## Input records:
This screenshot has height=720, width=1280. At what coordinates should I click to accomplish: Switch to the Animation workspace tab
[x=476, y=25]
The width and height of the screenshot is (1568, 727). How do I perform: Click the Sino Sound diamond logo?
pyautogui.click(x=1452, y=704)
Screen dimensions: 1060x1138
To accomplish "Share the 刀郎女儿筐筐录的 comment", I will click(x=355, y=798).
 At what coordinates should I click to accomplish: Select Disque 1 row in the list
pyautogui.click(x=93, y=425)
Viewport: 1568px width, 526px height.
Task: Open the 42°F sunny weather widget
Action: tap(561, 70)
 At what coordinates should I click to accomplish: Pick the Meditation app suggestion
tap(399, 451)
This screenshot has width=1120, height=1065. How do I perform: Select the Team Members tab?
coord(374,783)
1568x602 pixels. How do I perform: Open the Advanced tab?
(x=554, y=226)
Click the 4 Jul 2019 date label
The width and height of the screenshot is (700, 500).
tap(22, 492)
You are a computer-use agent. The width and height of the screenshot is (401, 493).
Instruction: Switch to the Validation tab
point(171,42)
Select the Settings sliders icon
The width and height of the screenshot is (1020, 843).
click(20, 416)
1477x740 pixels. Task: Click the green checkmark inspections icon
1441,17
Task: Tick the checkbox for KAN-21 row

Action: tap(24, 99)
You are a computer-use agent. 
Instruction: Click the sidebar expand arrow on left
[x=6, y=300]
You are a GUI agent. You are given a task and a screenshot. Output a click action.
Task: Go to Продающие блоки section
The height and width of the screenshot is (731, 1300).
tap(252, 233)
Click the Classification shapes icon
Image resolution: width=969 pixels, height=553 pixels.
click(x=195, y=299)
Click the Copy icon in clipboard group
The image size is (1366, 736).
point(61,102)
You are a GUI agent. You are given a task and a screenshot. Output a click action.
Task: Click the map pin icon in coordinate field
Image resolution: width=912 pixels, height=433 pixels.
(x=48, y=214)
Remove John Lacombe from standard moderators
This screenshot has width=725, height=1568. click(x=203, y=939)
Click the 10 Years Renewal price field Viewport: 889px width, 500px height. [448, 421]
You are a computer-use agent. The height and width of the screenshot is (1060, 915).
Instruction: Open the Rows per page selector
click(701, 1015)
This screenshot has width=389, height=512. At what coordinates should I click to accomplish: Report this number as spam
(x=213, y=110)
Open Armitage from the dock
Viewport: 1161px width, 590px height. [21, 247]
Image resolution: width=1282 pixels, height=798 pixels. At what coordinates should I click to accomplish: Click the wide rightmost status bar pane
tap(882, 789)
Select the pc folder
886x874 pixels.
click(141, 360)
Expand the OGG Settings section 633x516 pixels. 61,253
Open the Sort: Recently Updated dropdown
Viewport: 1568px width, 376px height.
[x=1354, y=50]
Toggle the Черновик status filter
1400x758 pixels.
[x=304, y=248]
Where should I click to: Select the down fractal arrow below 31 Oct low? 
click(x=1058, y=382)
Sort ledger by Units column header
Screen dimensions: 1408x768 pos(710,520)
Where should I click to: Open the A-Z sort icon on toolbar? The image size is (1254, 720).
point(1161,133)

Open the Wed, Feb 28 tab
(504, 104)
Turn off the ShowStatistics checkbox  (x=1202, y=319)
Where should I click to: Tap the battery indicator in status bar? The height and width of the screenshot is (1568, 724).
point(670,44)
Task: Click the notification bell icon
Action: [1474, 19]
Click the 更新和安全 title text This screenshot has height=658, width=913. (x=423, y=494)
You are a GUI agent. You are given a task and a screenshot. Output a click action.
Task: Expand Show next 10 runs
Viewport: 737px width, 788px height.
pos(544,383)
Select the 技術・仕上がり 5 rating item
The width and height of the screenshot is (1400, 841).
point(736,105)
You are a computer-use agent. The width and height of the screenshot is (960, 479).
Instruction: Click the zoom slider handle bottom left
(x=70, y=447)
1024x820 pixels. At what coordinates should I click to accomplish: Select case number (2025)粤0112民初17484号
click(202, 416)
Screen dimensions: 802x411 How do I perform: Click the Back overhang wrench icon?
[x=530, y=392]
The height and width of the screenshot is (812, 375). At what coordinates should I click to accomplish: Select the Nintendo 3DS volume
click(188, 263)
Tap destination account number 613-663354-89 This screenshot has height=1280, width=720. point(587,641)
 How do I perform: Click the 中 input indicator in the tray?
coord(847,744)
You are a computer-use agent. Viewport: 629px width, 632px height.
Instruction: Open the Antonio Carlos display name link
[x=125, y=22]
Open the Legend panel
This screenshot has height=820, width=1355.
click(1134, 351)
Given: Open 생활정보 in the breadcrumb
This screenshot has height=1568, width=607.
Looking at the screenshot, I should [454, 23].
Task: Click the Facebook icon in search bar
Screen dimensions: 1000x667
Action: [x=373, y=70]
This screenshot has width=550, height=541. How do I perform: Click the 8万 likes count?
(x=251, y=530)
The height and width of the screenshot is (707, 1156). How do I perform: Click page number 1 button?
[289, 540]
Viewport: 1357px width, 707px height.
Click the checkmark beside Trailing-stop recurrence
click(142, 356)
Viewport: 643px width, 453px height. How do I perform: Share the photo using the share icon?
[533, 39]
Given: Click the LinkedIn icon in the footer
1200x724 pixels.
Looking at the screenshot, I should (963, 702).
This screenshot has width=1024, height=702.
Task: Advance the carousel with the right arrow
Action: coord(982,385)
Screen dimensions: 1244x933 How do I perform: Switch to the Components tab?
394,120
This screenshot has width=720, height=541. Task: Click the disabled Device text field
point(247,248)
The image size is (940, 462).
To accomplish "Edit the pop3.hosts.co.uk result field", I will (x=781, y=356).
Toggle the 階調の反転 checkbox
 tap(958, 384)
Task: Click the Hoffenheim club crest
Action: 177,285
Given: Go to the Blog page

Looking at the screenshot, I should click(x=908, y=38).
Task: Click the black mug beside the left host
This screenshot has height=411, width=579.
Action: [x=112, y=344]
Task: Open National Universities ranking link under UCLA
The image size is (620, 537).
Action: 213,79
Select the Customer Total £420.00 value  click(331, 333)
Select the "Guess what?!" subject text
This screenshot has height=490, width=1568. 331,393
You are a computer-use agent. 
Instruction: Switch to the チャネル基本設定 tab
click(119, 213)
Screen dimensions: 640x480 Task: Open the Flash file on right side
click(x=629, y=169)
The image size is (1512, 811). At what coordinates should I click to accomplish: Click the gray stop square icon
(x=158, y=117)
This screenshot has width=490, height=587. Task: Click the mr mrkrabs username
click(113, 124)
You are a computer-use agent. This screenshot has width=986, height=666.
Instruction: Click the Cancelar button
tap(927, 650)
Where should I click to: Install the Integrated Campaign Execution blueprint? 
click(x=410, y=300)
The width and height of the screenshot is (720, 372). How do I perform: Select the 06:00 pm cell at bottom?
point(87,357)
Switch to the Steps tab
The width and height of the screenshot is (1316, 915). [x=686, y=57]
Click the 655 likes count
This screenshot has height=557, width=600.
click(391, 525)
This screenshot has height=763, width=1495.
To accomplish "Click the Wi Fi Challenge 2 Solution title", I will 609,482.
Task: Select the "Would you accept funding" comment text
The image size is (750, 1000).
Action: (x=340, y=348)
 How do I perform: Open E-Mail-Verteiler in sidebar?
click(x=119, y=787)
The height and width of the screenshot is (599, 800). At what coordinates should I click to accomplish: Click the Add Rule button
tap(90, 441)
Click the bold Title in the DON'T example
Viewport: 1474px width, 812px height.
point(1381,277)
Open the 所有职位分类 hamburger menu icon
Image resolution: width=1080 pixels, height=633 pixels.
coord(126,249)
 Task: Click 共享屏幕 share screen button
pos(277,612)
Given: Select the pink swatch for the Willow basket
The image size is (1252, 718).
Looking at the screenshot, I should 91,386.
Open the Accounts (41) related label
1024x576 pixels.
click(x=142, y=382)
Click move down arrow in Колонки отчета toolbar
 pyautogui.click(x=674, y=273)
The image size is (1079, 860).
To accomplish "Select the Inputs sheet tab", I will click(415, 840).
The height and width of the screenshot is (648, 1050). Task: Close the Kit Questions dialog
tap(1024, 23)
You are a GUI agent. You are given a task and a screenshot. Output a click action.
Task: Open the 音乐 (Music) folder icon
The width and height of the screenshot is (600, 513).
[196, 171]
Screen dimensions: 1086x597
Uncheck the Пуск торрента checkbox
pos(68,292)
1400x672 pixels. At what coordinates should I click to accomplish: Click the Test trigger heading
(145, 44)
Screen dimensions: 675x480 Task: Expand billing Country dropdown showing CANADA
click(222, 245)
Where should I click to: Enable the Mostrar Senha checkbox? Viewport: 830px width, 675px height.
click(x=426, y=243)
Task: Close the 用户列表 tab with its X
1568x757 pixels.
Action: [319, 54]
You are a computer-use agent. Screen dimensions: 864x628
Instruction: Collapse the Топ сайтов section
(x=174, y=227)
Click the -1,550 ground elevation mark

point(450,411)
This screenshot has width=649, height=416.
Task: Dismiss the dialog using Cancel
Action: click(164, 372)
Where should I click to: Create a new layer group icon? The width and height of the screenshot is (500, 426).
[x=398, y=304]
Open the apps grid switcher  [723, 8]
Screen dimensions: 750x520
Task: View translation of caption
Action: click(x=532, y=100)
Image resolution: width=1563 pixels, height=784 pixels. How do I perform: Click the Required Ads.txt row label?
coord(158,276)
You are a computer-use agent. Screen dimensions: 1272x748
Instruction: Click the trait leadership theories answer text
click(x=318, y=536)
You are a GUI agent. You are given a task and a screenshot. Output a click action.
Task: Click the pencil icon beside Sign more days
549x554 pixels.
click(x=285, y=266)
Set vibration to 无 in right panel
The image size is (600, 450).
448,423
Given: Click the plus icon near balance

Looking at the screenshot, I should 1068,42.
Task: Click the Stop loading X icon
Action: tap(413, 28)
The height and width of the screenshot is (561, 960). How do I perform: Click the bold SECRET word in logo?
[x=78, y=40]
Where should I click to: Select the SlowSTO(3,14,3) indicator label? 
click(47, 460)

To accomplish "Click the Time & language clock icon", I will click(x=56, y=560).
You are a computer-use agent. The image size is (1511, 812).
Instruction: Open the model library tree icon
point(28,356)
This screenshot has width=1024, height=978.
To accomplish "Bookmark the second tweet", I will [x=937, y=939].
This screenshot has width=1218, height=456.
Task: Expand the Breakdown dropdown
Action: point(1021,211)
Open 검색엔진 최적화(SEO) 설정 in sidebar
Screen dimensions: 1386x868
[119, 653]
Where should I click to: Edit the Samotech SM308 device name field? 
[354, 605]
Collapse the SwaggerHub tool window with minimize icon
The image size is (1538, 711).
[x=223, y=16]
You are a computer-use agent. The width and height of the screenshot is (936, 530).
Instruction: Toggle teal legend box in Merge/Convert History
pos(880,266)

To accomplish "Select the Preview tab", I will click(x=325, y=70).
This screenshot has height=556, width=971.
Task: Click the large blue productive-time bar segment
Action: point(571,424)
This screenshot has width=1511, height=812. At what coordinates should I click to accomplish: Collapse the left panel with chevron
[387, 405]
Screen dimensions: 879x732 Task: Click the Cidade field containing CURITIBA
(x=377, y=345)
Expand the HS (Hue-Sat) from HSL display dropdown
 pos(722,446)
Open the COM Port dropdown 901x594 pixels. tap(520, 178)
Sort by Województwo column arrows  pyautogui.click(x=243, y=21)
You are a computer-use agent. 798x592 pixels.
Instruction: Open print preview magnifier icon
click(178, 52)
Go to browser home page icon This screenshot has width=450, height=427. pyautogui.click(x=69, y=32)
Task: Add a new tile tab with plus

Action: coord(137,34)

## Task to complete:
Please give back exactly the lines of this listing beginning at the line with "Screen dimensions: 802x411" and ending with the line with "Task: Click the black", both included, and nothing else.

## Reply to the task:
Screen dimensions: 802x411 How do I perform: Click the Back overhang wrench icon?
[x=530, y=392]
The height and width of the screenshot is (812, 375). At what coordinates should I click to accomplish: Select the Nintendo 3DS volume
click(188, 263)
Tap destination account number 613-663354-89 This screenshot has height=1280, width=720. point(587,641)
 How do I perform: Click the 中 input indicator in the tray?
coord(847,744)
You are a computer-use agent. Viewport: 629px width, 632px height.
Instruction: Open the Antonio Carlos display name link
[x=125, y=22]
Open the Legend panel
This screenshot has height=820, width=1355.
click(1134, 351)
Given: Open 생활정보 in the breadcrumb
This screenshot has height=1568, width=607.
Looking at the screenshot, I should [454, 23].
Task: Click the Facebook icon in search bar
Screen dimensions: 1000x667
Action: [x=373, y=70]
This screenshot has width=550, height=541. How do I perform: Click the 8万 likes count?
(x=251, y=530)
The height and width of the screenshot is (707, 1156). How do I perform: Click page number 1 button?
[289, 540]
Viewport: 1357px width, 707px height.
Click the checkmark beside Trailing-stop recurrence
click(142, 356)
Viewport: 643px width, 453px height. How do I perform: Share the photo using the share icon?
[533, 39]
Given: Click the LinkedIn icon in the footer
1200x724 pixels.
Looking at the screenshot, I should (963, 702).
This screenshot has width=1024, height=702.
Task: Advance the carousel with the right arrow
Action: coord(982,385)
Screen dimensions: 1244x933 How do I perform: Switch to the Components tab?
394,120
This screenshot has width=720, height=541. Task: Click the disabled Device text field
point(247,248)
The image size is (940, 462).
To accomplish "Edit the pop3.hosts.co.uk result field", I will (x=781, y=356).
Toggle the 階調の反転 checkbox
 tap(958, 384)
Task: Click the Hoffenheim club crest
Action: 177,285
Given: Go to the Blog page

Looking at the screenshot, I should click(x=908, y=38).
Task: Click the black mug beside the left host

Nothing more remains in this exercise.